Every bill creates winners and losers. Here's who stands to gain and who bears the cost.

Who Benefits

  • State lawmakers and policy staff — gain a single, comparable product that highlights timing, bottlenecks, and legislative remedies to address reliability risks.
  • Grid planners (CAISO and utility system planners) — get a consolidated view that can improve coordination between interconnection timelines, transmission upgrades, and procurement decisions.
  • Project developers and investors — benefit from clearer public visibility into queue status, permitting backlogs, and estimated completion windows, which can reduce uncertainty for investment decisions.
  • Communities and load‑serving entities focused on reliability — can use the assessment to justify local mitigation, targeted investments, or accelerated permitting in identified shortfall areas.

Who Bears the Cost

  • California Energy Commission and CPUC staff — must absorb the analytical and reporting workload to produce detailed, scenario‑based forecasts and to compile the Gantt charts and pipeline filtering required by statute.
  • Utilities and developers — will face increased information requests and a new expectation to provide up‑to‑date interconnection, permitting, and project timelines that feed the state’s public assessment.
  • Department of Water Resources and any entities that procure capacity under the cited Water Code authorities — must disclose and track fuel usage tied to state‑contracted facilities for inclusion in the assessment.
  • Local permitting agencies and transmission owners — may see new pressure to accelerate approvals or provide timely status updates, effectively shifting political scrutiny (and potential complaints) their way.

Key Issues

The Core Tension

The central dilemma is between the value of highly granular, timely information to avert reliability failures and the practical constraints of protecting market‑sensitive data, reconciling disparate data systems, and funding the expanded analytical burden; the bill seeks to serve both transparency and confidentiality, but doing both fully may not be feasible without additional procedural rules or resources.

The bill packs a lot into a single reporting vehicle, which creates trade‑offs and implementation questions. First, assembling standardized, scenario‑based forecasts across multiple jurisdictions and data systems is analytically heavy.

The Energy Commission and CPUC will need clear protocols for assumptions, modeling methods, and data reconciliation to prevent the assessment from becoming an inconsistent aggregation of incommensurate inputs. That work requires staff time and potentially new tools or contracts, with no funding language in the statute to cover those costs.

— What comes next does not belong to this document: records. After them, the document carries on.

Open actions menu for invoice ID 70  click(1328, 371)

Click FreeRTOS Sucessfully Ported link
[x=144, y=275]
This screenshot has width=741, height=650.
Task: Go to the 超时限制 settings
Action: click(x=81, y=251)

Second, the statute requires both actionable transparency (Gantt charts, pipeline filtering) and protection of market‑sensitive information. Those two goals conflict in practice: too much aggregation or redaction reduces the report’s utility; too much disclosure risks commercial harm or market manipulation.

The agencies will have to draw judgment calls about levels of aggregation, which could itself become politically contentious. Finally, the law expands reporting scope to include out‑of‑state resources that serve CAISO load and wholesale storage—this improves completeness but raises questions about data access, authority to compel information from non‑jurisdictional entities, and the practical limits of the state’s oversight over facilities outside California.